Hardware requirement

Hello, we would like to run simulations of algorithms on 40 qbits, what would be the minimum hardware requirements? Thanks and regards, Venkat Abhignan

Hi @venkat_abhignan , welcome to the Forum!

You would need something like 80 TB RAM. That’s a lot. Of course that depends on what exactly you’re simulating, how deep and how interconnected your circuit is, what techniques you’re using (like circuit cutting), etc.

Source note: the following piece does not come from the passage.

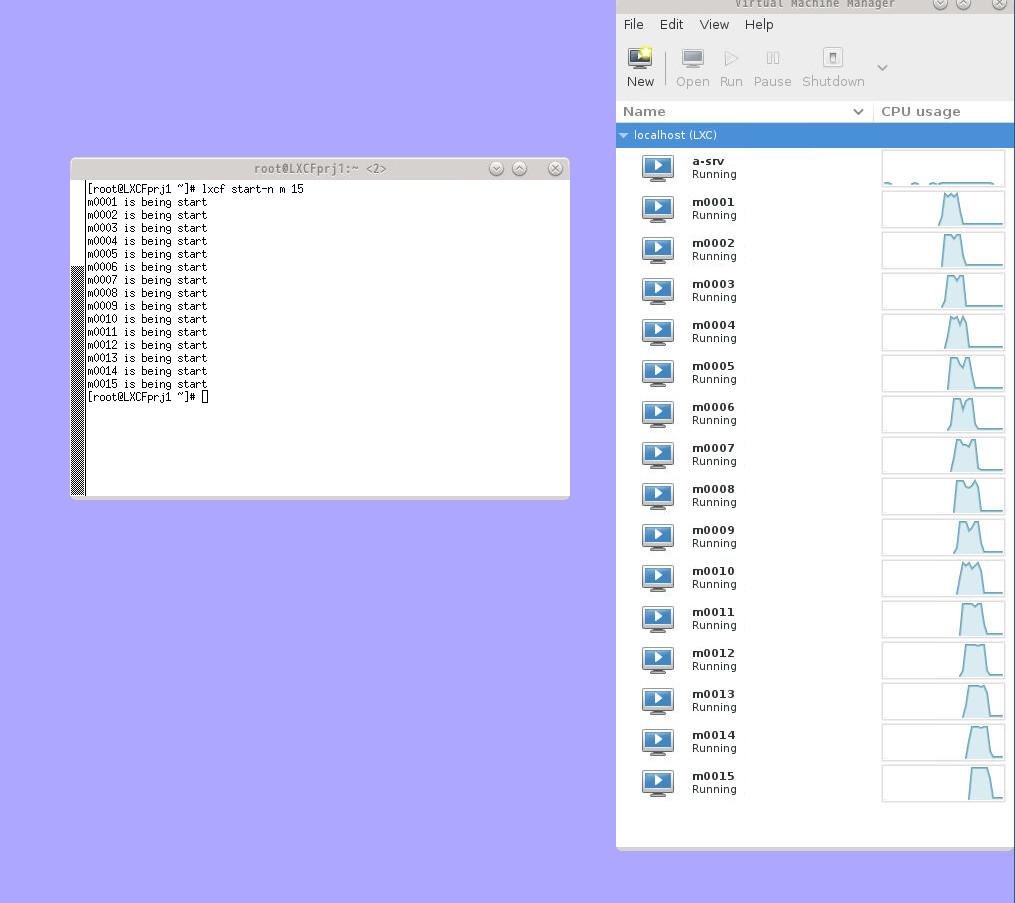Open the File menu
1015x903 pixels.
point(633,24)
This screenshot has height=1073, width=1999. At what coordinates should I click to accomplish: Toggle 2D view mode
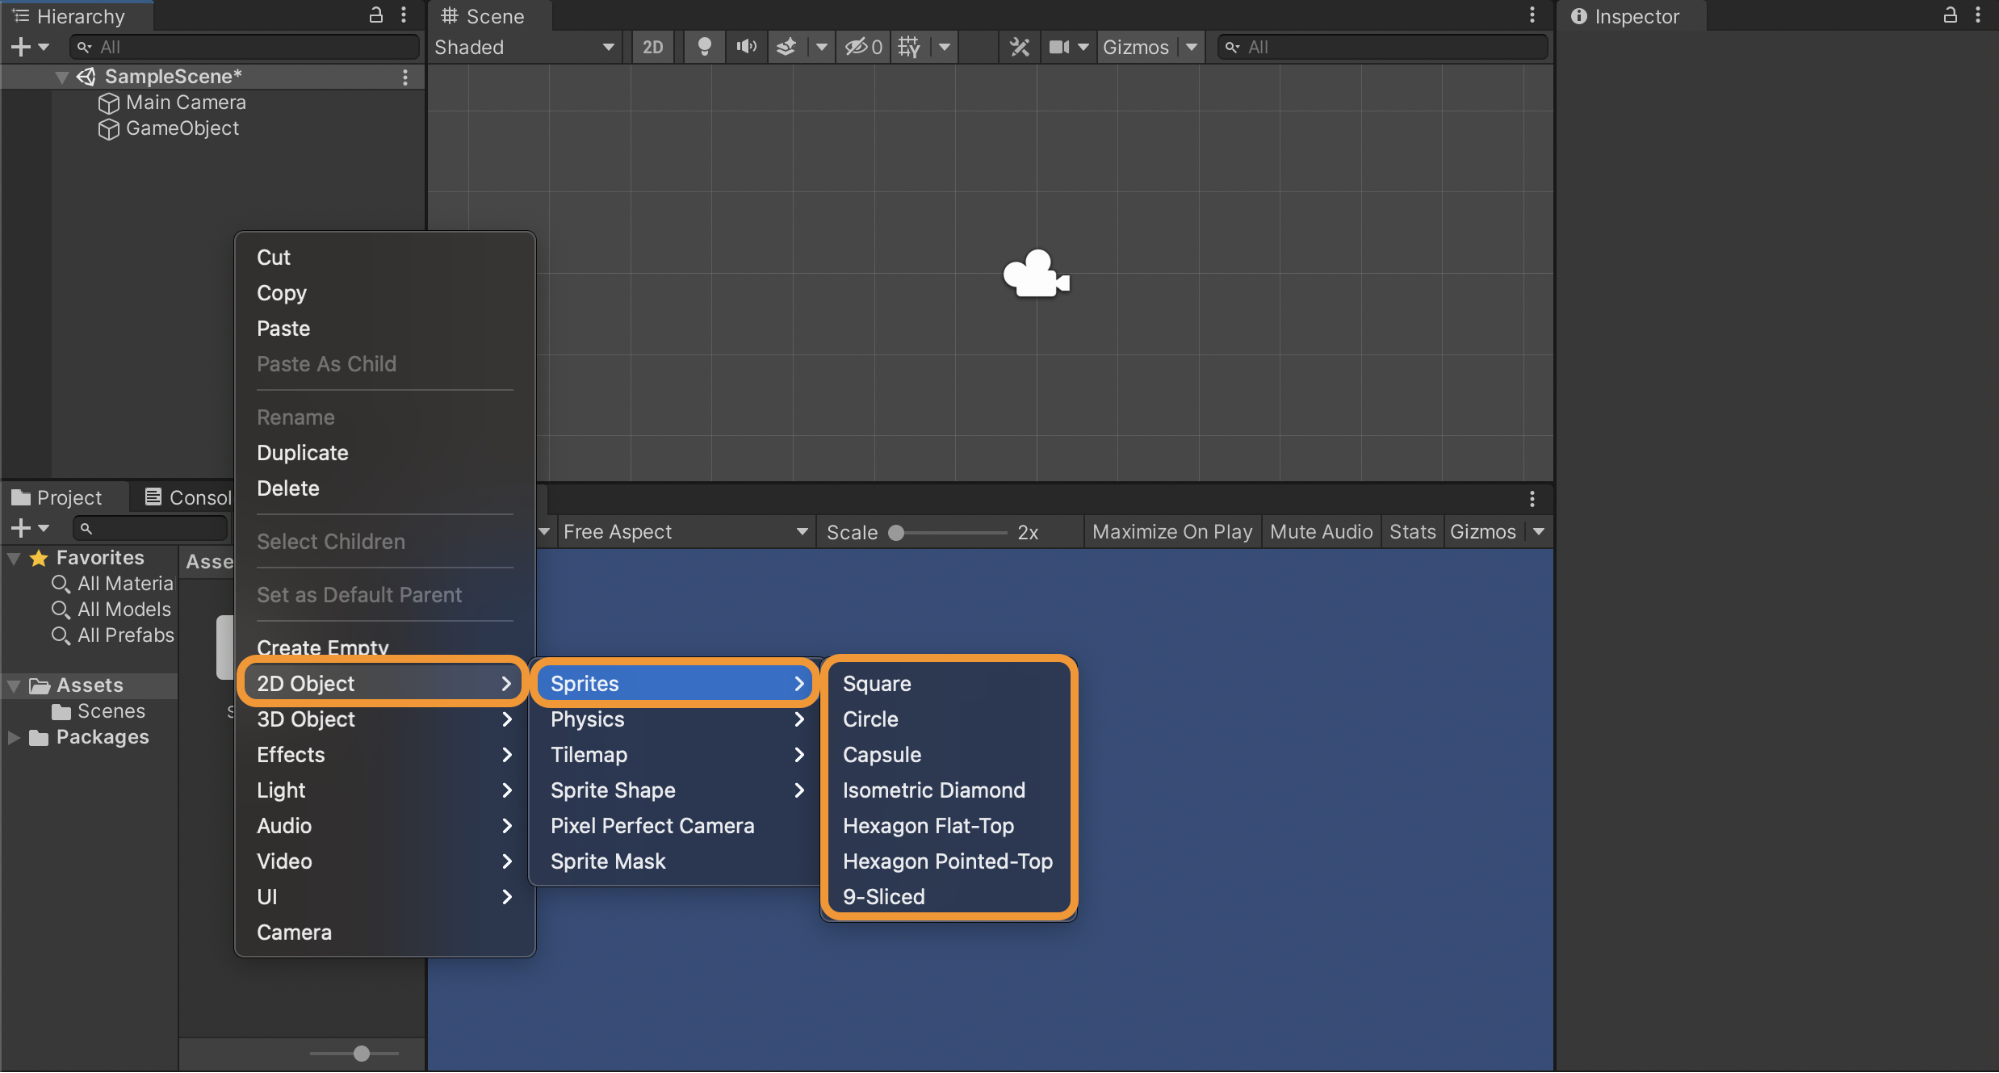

This should give you a rough idea for a random circuit with a reasonable number of layers.

Dear Catalina Albornoz,

Thank you very much for your input. Have there been cases where 40 qbits simulations have been actually performed on 80 TB RAM. Is there some documentation regarding this based on what processors are also required. Or is there a documentation on how these hardware configuration values can be scaled based on number of qubits.

Thanks and regards,
Venkat Abhignan

Hi @venkat_abhignan ,

80 TB is based on the following calculation:

One state vector of N qubits has 2^N probability amplitudes. Complex numbers require two numbers (one for the real part and one for the imaginary part) of 8 bytes each. That means that you need 2^N*16 bytes of RAM to store a state vector of N qubits.

Let’s do the math for N=40.
2^40*16 bytes = 1.76e13 bytes = 17.6 TB

However in reality you can’t use 100% of your RAM just to store one state vector. A good rule of thumb is that you should only use about 25-50% of your RAM for this since your computer will need the additional RAM to do other processes and manipulate this number.

So if we go with 25% this means 4 * 17.6 TB = 70 TB

We have ran these very large simulations (see this paper for reference) by distributing the state vector into many GPUs.

I think the paper might answer more of your questions but please let me know if you have more questions after reading the paper!